Stored data
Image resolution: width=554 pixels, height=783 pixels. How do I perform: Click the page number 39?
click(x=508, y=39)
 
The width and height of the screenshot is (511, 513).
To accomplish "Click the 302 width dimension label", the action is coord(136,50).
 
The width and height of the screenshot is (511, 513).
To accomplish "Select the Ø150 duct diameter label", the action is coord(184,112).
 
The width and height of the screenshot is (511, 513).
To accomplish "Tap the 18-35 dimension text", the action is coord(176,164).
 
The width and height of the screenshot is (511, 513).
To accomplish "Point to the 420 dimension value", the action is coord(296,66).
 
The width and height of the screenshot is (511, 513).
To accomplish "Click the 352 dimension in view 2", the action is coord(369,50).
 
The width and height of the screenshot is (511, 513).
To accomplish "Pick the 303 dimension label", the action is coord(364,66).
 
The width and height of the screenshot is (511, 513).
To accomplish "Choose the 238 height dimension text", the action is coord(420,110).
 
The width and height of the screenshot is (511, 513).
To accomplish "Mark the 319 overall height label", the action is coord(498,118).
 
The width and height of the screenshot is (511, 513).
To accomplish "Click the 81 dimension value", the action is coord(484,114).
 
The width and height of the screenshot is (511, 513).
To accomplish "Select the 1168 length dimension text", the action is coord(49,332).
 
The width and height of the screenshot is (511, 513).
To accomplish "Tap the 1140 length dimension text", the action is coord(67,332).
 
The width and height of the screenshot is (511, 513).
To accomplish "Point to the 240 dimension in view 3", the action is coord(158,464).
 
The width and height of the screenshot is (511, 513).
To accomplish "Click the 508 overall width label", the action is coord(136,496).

| TASK PROMPT |
Convert the entries above into a JSON list of strings with one string per line. Leave out the blank lines.

| SOLUTION TO THE EXERCISE |
[
  "Image resolution: width=554 pixels, height=783 pixels. How do I perform: Click the page number 39?",
  "click(x=508, y=39)",
  "The width and height of the screenshot is (511, 513).",
  "To accomplish \"Click the 302 width dimension label\", the action is coord(136,50).",
  "The width and height of the screenshot is (511, 513).",
  "To accomplish \"Select the Ø150 duct diameter label\", the action is coord(184,112).",
  "The width and height of the screenshot is (511, 513).",
  "To accomplish \"Tap the 18-35 dimension text\", the action is coord(176,164).",
  "The width and height of the screenshot is (511, 513).",
  "To accomplish \"Point to the 420 dimension value\", the action is coord(296,66).",
  "The width and height of the screenshot is (511, 513).",
  "To accomplish \"Click the 352 dimension in view 2\", the action is coord(369,50).",
  "The width and height of the screenshot is (511, 513).",
  "To accomplish \"Pick the 303 dimension label\", the action is coord(364,66).",
  "The width and height of the screenshot is (511, 513).",
  "To accomplish \"Choose the 238 height dimension text\", the action is coord(420,110).",
  "The width and height of the screenshot is (511, 513).",
  "To accomplish \"Mark the 319 overall height label\", the action is coord(498,118).",
  "The width and height of the screenshot is (511, 513).",
  "To accomplish \"Click the 81 dimension value\", the action is coord(484,114).",
  "The width and height of the screenshot is (511, 513).",
  "To accomplish \"Select the 1168 length dimension text\", the action is coord(49,332).",
  "The width and height of the screenshot is (511, 513).",
  "To accomplish \"Tap the 1140 length dimension text\", the action is coord(67,332).",
  "The width and height of the screenshot is (511, 513).",
  "To accomplish \"Point to the 240 dimension in view 3\", the action is coord(158,464).",
  "The width and height of the screenshot is (511, 513).",
  "To accomplish \"Click the 508 overall width label\", the action is coord(136,496)."
]